In the western Caribbean Sea, where the water glows sapphire and reef wiggles along the sand, Jason Dimitri was seconds away from death.

Late last week, Dimitri was plunging a spear into that reef, hunting the invasive species lionfish, when a Caribbean Reef Shark “came out of nowhere” and attacked him. Seventy feet of water separated Dimitri from the surface, and he began to swim upward, stabbing at the large shark as it repeatedly charged toward him.

He caught the whole thing on a GoPro 3 camera, and posted it on YouTube. It quickly gobbled up more than 400,000 pages views in a few days.

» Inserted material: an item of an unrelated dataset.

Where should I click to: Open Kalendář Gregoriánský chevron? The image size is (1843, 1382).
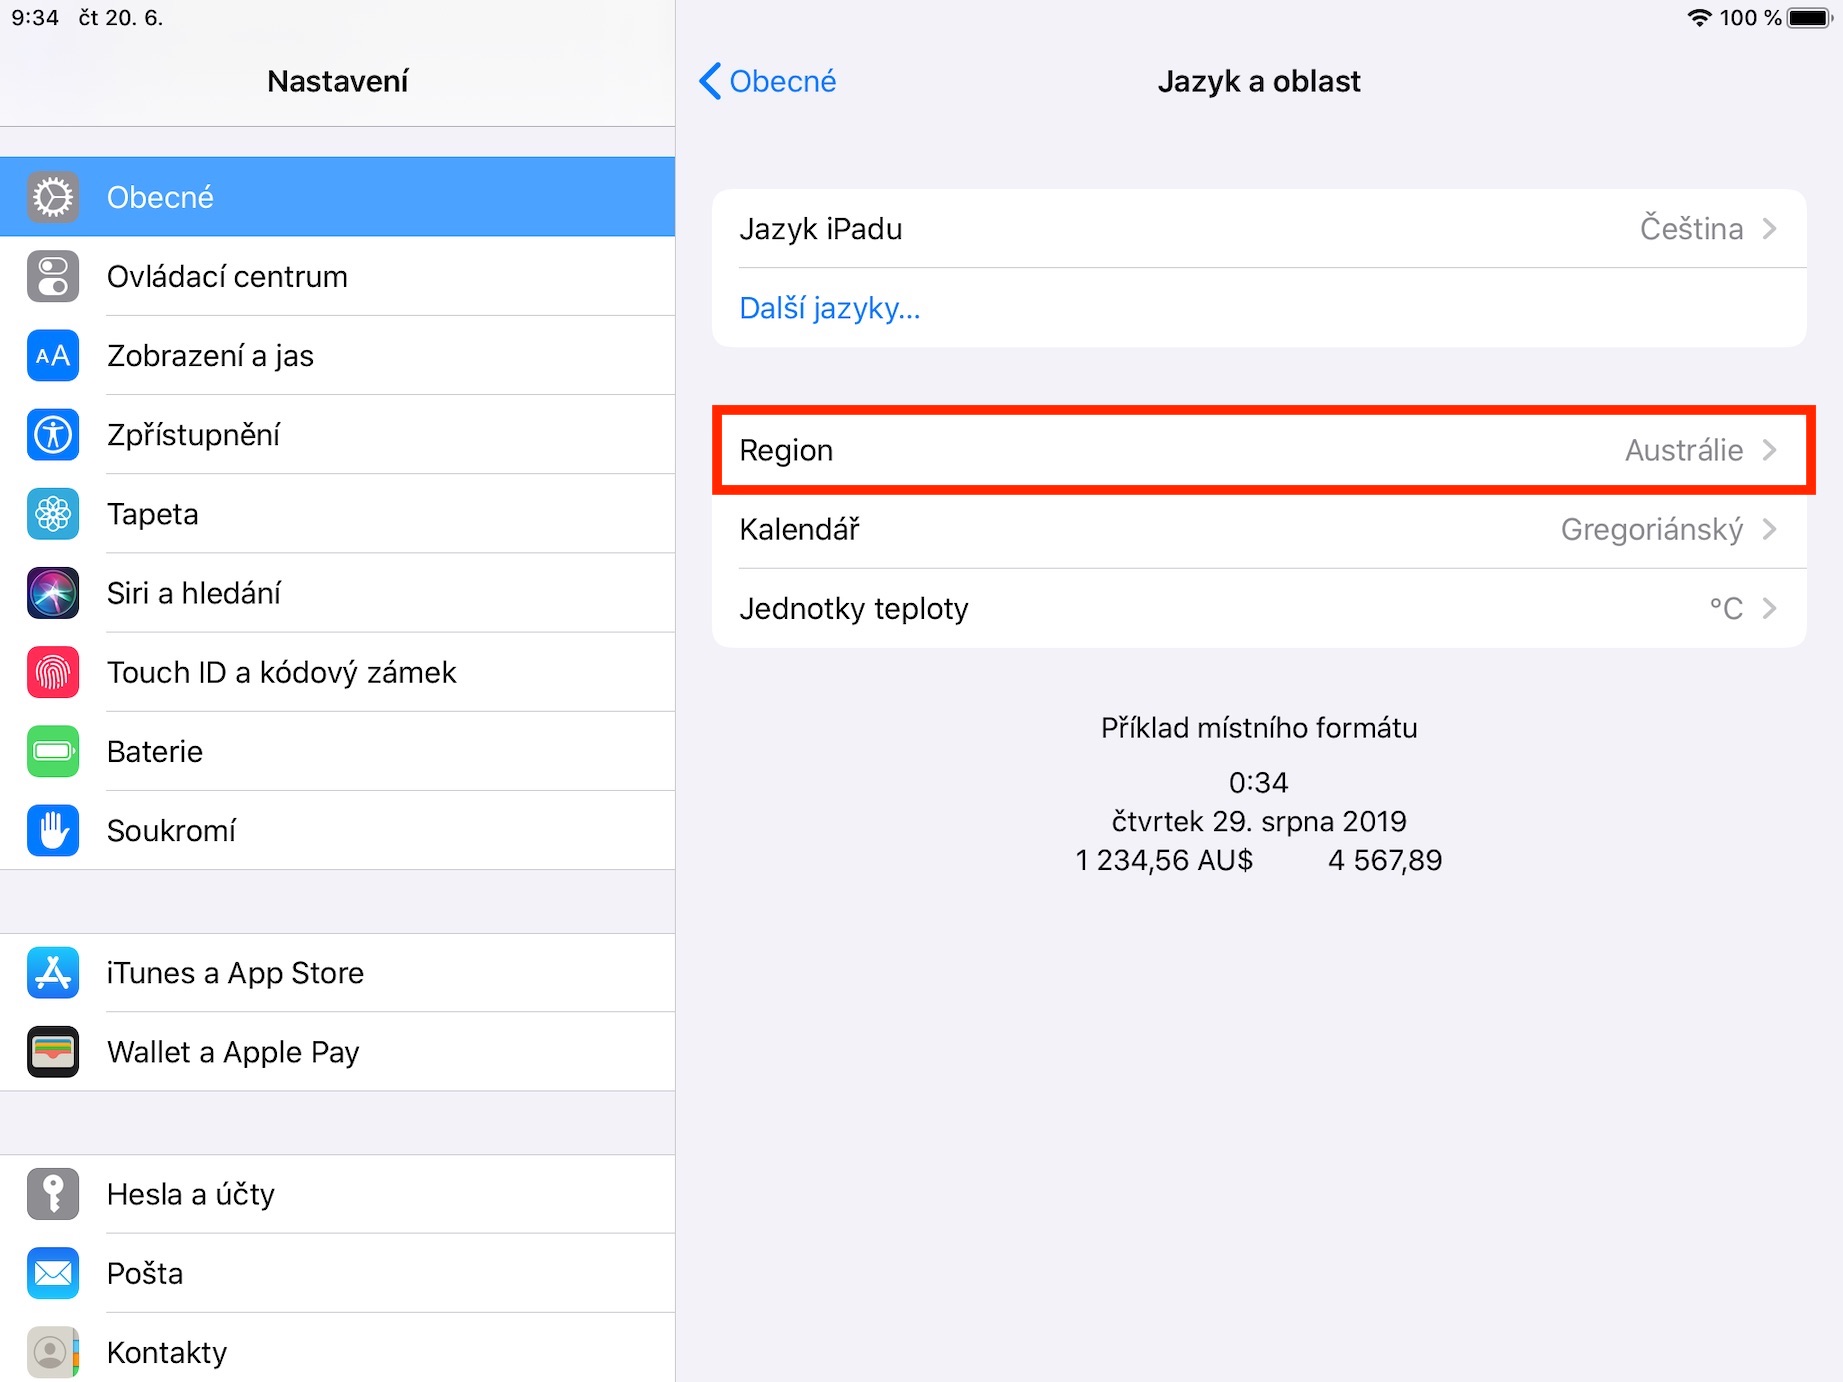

“The Cayman Islands is where I learned to dive,” he said in the posting. “I love this place and will continue diving here for the rest of my life. In no way did this encounter discourage me from getting back into the water.”

He says there are too many lionfish in the Caribbean to stop hunting them. According to the National Centers for Coastal Oceans Science, the invasive species has spread like a contagion throughout the Caribbean. Today, there are as many as 1,000 lionfish per acre. Their density can suffocate vital species to the region’s ecosystem, like snappers and groupers.

“I want to make it clear that I am hunting lionfish to help protect the reef from the destruction they cause. The shark was acting in his natural environment. I have no ill will toward him.”